Problem to work on: Nothing but the records, transcribed verbatim and stripped of images, should appear in the answer.

Extracted material:

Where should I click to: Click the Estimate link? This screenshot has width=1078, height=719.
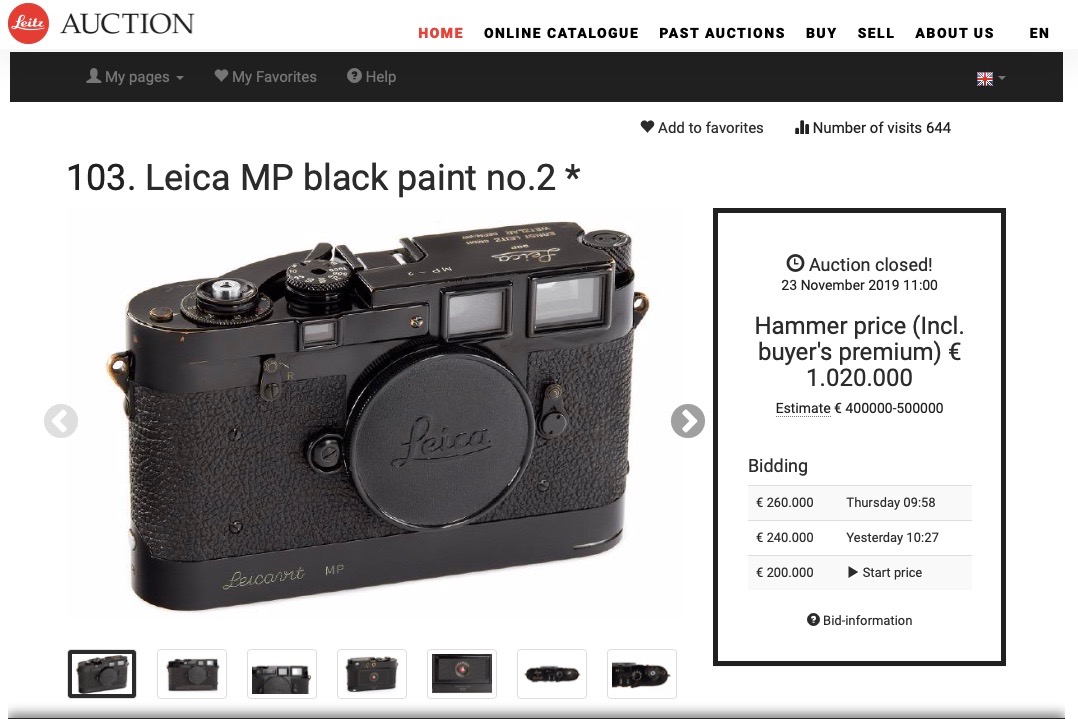point(803,408)
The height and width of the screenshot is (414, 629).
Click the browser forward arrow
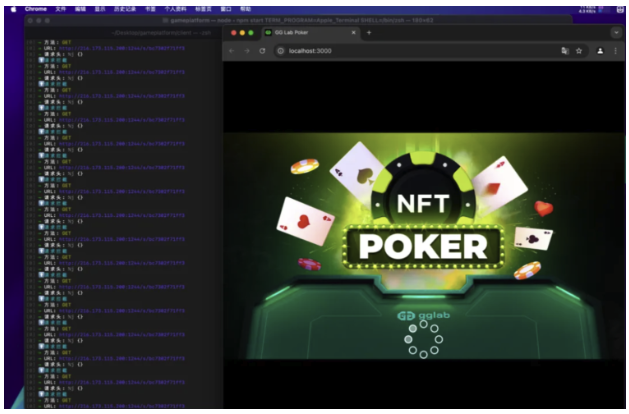(x=246, y=50)
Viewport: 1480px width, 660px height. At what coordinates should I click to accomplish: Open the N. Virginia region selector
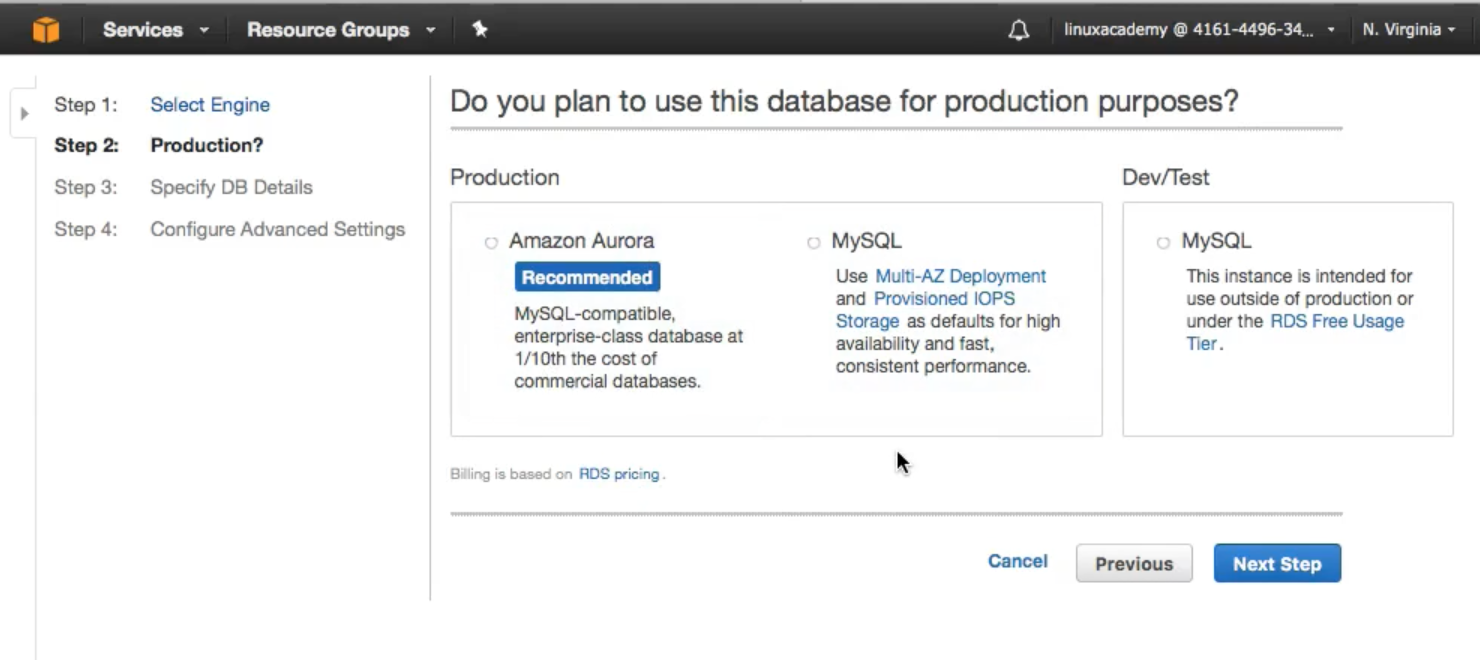pos(1408,30)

Task output:
Where should I click to: Click the Estimate link? This screenshot has width=1078, height=719.
point(803,408)
The height and width of the screenshot is (414, 629).
Click the browser forward arrow
(x=246, y=50)
Viewport: 1480px width, 660px height. At what coordinates should I click to accomplish: Open the N. Virginia region selector
pos(1408,30)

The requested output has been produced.